The juxtaposition between Densmore’s perspective and Indigenous perspectives preserved in her work complicates established profiles of this early musicologist. She’s often reduced to either the intrepid founding mother of ethnomusicology or the misguided white savior who took advantage of Native tribes all over the country; in a way, she was both. There are Native voices that shine through her texts, and to discard her writing or her recordings is to discard those valuable perspectives and pieces of cultural history. However, everything Densmore wrote has to be read with a most critical eye, because those white savior attitudes permeate every inch of her activities. She was an extremely flawed human being who preserved some genuine aspects of cultural and Native voice (almost despite her own best efforts). 

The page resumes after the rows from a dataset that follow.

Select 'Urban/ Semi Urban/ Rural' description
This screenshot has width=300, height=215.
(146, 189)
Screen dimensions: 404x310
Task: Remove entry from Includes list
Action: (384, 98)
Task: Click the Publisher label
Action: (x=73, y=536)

Embracing the paradox of her work, however, does not answer the question of how or whether modern musicologists should use it. Densmore’s materials teach us a lot about white constructions of identity in opposition to an Indigenous “other,” so they’re useful on a meta-musicological level, but should they be considered good source material for modern study of Indigenous traditions? I honestly think the answer is generally no. We can and we must address Densmore’s legacy, but I believe that when it comes to cultural research we should prioritize the voices of Native scholars, and focus on Indigenous cultures that willingly produce musical content to share with the broader world, or otherwise want to participate in musicological research – many, unsurprisingly, don’t. Perhaps the broader musicological community, particularly the American musicological community, should take a step back from trying to study Indigenous musics and focus on pursuing material, reparative action with Indigenous groups. When Indigenous peoples and Indigenous scholars are uplifted, there may be room for us collectively to overcome legacies like Densmore’s and more ethically engage in musicological study of vibrant, living traditions.

1 Densmore, Frances. Songs of the Chippewa. Washington, DC: Library of Congress, Division of Music, Recording Laboratory, 1950.